* **PROMPT**
Could you return all of the entries below exactly, minus the pictures?

[Screenshot grounding data]
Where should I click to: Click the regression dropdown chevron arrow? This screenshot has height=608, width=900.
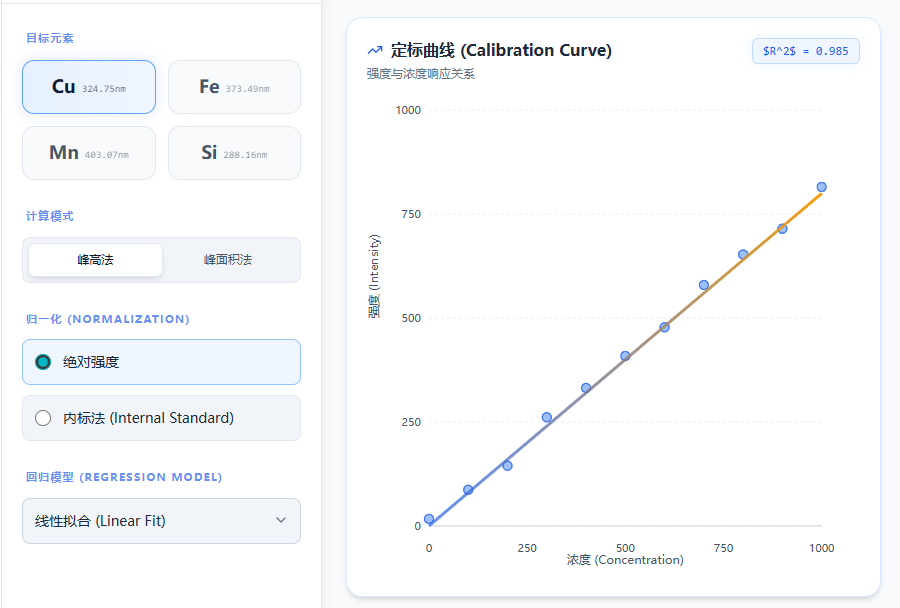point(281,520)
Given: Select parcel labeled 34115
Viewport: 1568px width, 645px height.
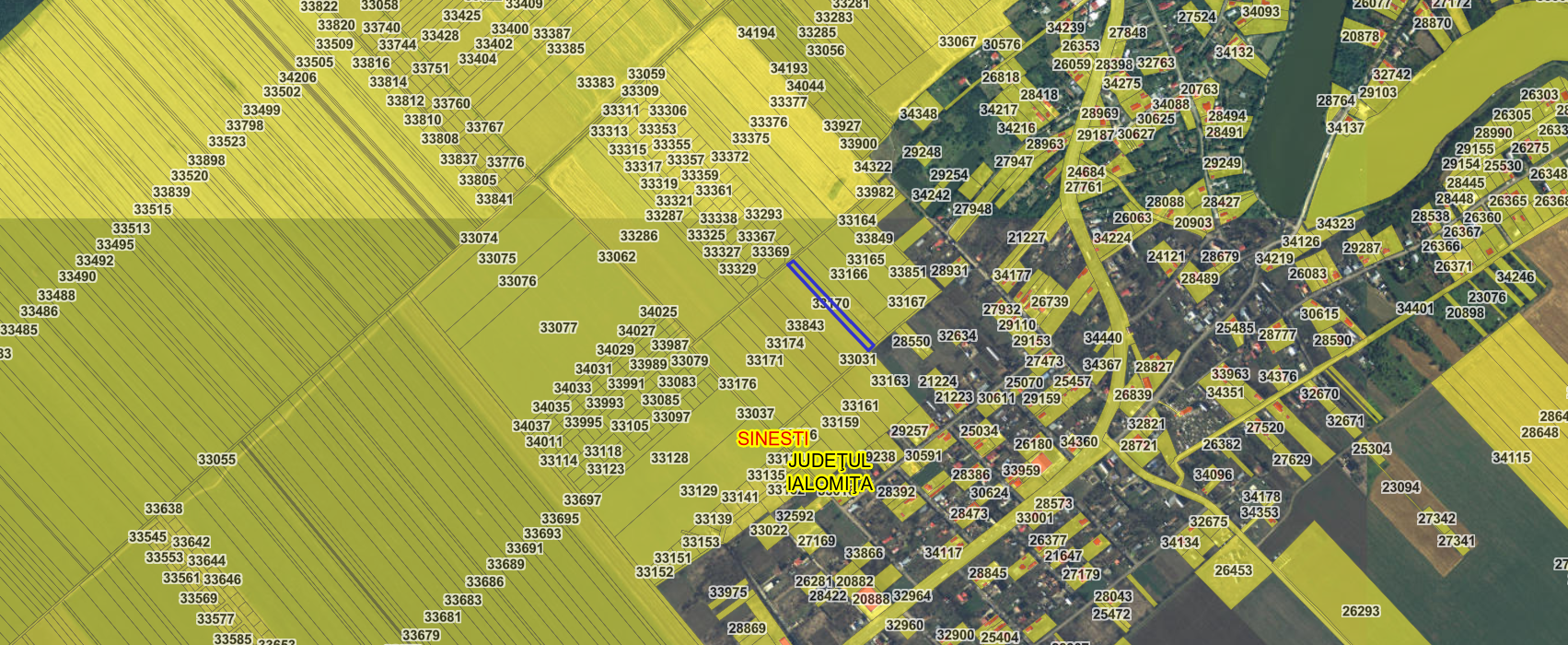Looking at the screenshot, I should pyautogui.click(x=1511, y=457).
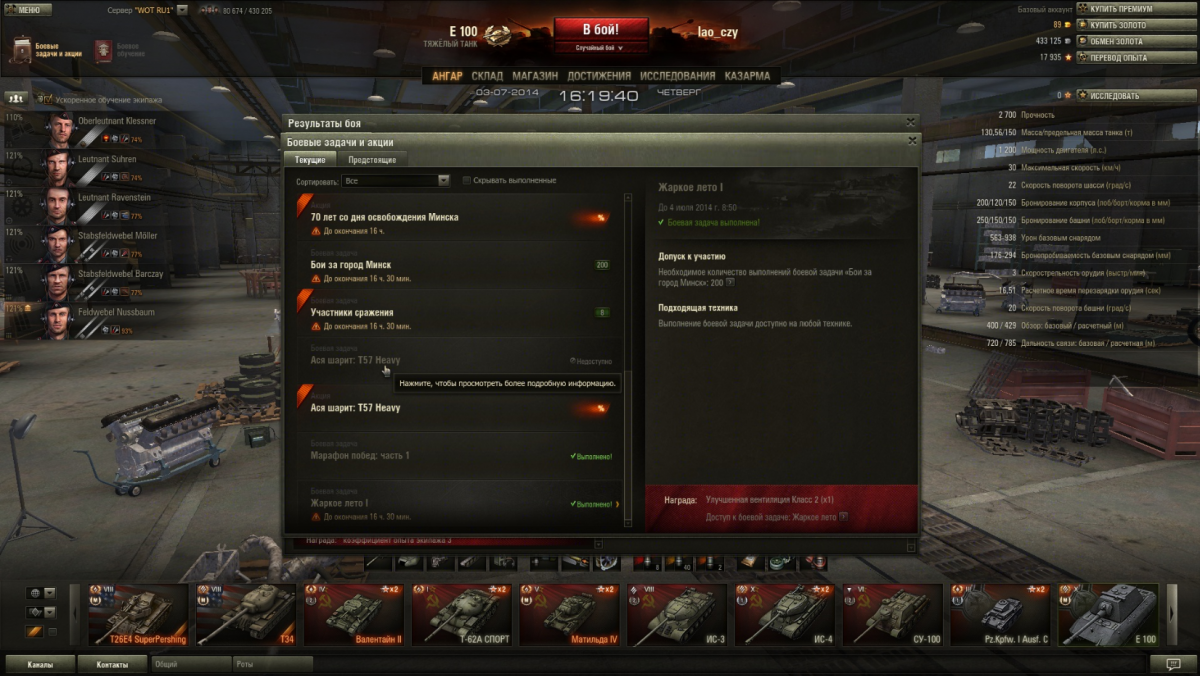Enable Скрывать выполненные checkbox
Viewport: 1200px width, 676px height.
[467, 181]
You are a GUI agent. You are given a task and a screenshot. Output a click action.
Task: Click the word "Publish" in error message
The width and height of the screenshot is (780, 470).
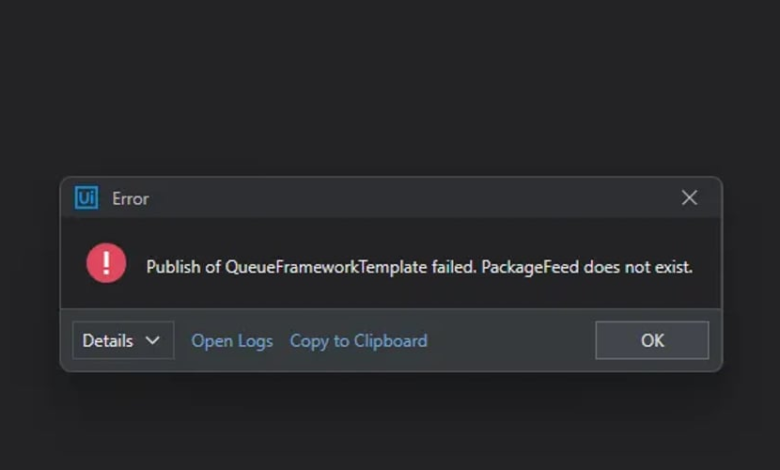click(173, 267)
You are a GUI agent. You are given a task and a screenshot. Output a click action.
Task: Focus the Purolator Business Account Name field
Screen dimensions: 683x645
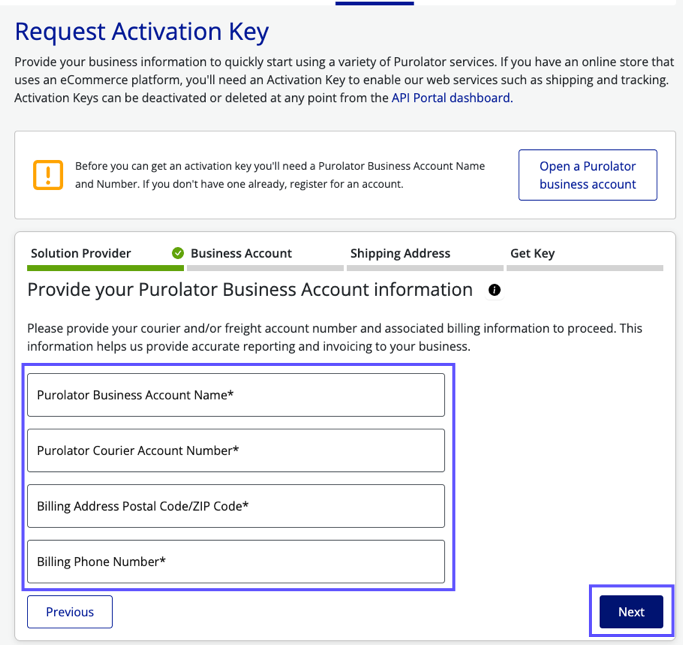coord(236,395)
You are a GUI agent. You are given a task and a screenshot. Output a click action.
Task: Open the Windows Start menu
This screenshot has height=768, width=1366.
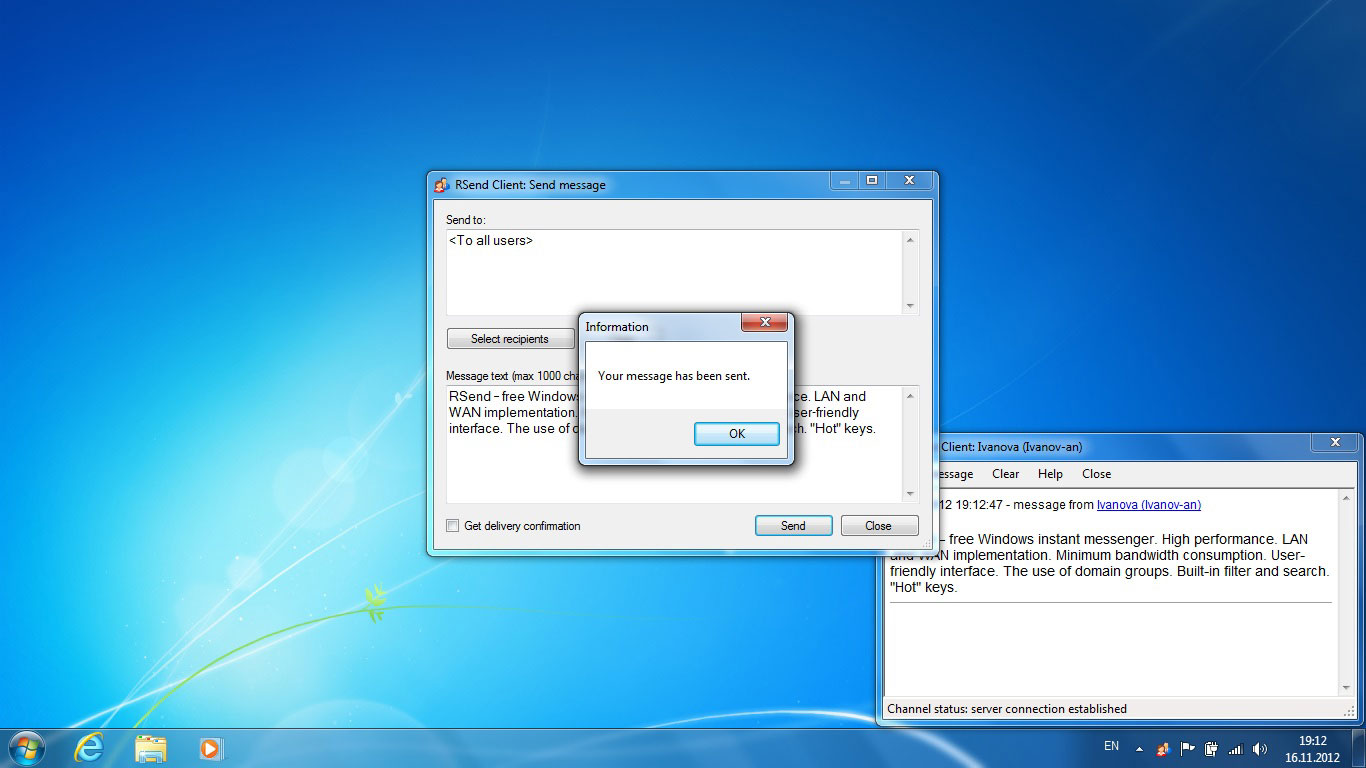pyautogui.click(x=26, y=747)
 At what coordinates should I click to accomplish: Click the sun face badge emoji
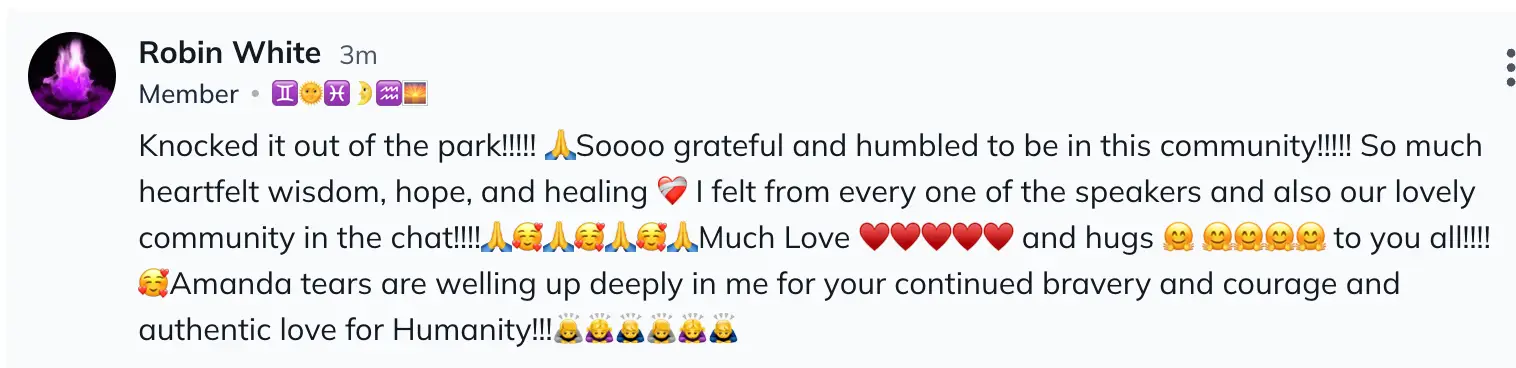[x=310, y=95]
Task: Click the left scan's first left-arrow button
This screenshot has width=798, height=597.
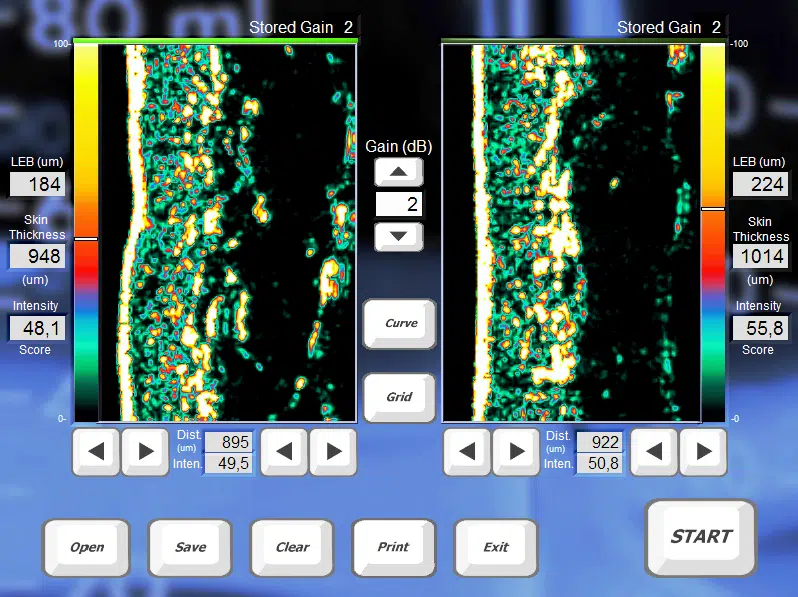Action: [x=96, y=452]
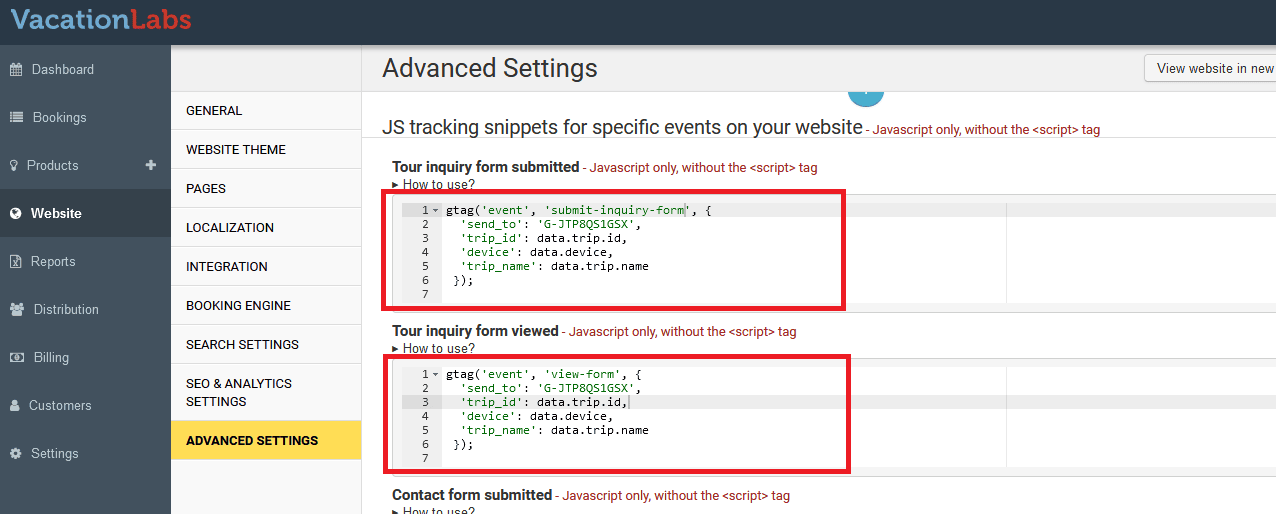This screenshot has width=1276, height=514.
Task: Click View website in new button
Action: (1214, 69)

* **SOLVED PROBLEM**
Where should I click to: Click the regression dropdown chevron arrow? This screenshot has height=608, width=900.
point(281,520)
Given: Select parcel labeled 34115
Viewport: 1568px width, 645px height.
Looking at the screenshot, I should pyautogui.click(x=1511, y=457).
Enable Скрывать выполненные checkbox
Viewport: 1200px width, 676px height.
[467, 181]
You are a GUI agent. You are given a task and a screenshot. Output a click action.
Task: Click the word "Publish" in error message
The width and height of the screenshot is (780, 470).
click(173, 267)
You are a GUI agent. You are given a task and a screenshot. Output a click action.
Task: Focus the Purolator Business Account Name field
Screen dimensions: 683x645
coord(236,395)
You are a GUI agent. You are given a task and a screenshot. Output a click action.
Task: Open the Windows Start menu
This screenshot has height=768, width=1366.
pyautogui.click(x=26, y=747)
 At what coordinates should I click to accomplish: Click the sun face badge emoji
[x=310, y=95]
Task: Click the left scan's first left-arrow button
This screenshot has width=798, height=597.
Action: [x=96, y=452]
This screenshot has width=1276, height=514.
Task: Click View website in new button
Action: (1214, 69)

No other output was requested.